[Provided records]
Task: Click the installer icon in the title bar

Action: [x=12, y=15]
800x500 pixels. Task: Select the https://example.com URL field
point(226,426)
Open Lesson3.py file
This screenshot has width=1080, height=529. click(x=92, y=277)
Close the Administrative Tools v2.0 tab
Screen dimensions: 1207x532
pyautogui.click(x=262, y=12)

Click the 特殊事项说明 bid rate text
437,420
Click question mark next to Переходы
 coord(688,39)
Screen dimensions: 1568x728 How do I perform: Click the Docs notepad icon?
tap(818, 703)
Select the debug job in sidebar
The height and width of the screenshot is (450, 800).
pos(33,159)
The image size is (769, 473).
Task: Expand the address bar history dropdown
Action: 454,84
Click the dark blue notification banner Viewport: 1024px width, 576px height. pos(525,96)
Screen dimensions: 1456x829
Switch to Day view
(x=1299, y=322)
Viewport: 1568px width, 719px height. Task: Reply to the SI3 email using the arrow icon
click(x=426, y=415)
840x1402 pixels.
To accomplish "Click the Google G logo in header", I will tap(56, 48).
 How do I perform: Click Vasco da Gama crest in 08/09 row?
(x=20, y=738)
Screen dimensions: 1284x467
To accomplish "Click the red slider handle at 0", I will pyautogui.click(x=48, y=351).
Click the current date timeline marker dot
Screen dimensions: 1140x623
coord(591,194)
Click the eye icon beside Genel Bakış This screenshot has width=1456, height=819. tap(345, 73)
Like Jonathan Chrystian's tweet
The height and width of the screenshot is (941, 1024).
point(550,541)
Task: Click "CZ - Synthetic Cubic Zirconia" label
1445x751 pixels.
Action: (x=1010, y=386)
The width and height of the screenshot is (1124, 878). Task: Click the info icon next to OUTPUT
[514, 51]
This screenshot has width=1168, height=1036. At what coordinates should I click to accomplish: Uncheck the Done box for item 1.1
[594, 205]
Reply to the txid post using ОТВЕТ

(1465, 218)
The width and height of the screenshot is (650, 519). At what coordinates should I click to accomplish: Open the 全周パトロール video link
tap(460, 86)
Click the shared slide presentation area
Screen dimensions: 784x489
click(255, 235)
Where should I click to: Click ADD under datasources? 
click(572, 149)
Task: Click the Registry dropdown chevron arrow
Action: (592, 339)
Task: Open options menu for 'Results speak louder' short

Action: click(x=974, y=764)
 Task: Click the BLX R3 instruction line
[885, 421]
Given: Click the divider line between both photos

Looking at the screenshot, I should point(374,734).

[Task details] Exactly as written, output the material once more.

[Task output]
Task: Click the installer icon in the title bar

Action: [x=12, y=15]
800x500 pixels. Task: Select the https://example.com URL field
point(226,426)
Open Lesson3.py file
This screenshot has width=1080, height=529. click(x=92, y=277)
Close the Administrative Tools v2.0 tab
Screen dimensions: 1207x532
pyautogui.click(x=262, y=12)

Click the 特殊事项说明 bid rate text
437,420
Click question mark next to Переходы
 coord(688,39)
Screen dimensions: 1568x728 How do I perform: Click the Docs notepad icon?
tap(818, 703)
Select the debug job in sidebar
The height and width of the screenshot is (450, 800).
pos(33,159)
The image size is (769, 473).
Task: Expand the address bar history dropdown
Action: 454,84
Click the dark blue notification banner Viewport: 1024px width, 576px height. pos(525,96)
Screen dimensions: 1456x829
Switch to Day view
(x=1299, y=322)
Viewport: 1568px width, 719px height. Task: Reply to the SI3 email using the arrow icon
click(x=426, y=415)
840x1402 pixels.
To accomplish "Click the Google G logo in header", I will tap(56, 48).
 How do I perform: Click Vasco da Gama crest in 08/09 row?
(x=20, y=738)
Screen dimensions: 1284x467
To accomplish "Click the red slider handle at 0", I will pyautogui.click(x=48, y=351).
Click the current date timeline marker dot
Screen dimensions: 1140x623
coord(591,194)
Click the eye icon beside Genel Bakış This screenshot has width=1456, height=819. tap(345, 73)
Like Jonathan Chrystian's tweet
The height and width of the screenshot is (941, 1024).
point(550,541)
Task: Click "CZ - Synthetic Cubic Zirconia" label
1445x751 pixels.
Action: (x=1010, y=386)
The width and height of the screenshot is (1124, 878). Task: Click the info icon next to OUTPUT
[514, 51]
This screenshot has width=1168, height=1036. At what coordinates should I click to accomplish: Uncheck the Done box for item 1.1
[594, 205]
Reply to the txid post using ОТВЕТ

(1465, 218)
The width and height of the screenshot is (650, 519). At what coordinates should I click to accomplish: Open the 全周パトロール video link
tap(460, 86)
Click the shared slide presentation area
Screen dimensions: 784x489
click(255, 235)
Where should I click to: Click ADD under datasources? 
click(572, 149)
Task: Click the Registry dropdown chevron arrow
Action: (592, 339)
Task: Open options menu for 'Results speak louder' short

Action: click(x=974, y=764)
 Task: Click the BLX R3 instruction line
[885, 421]
Given: Click the divider line between both photos

Looking at the screenshot, I should point(374,734).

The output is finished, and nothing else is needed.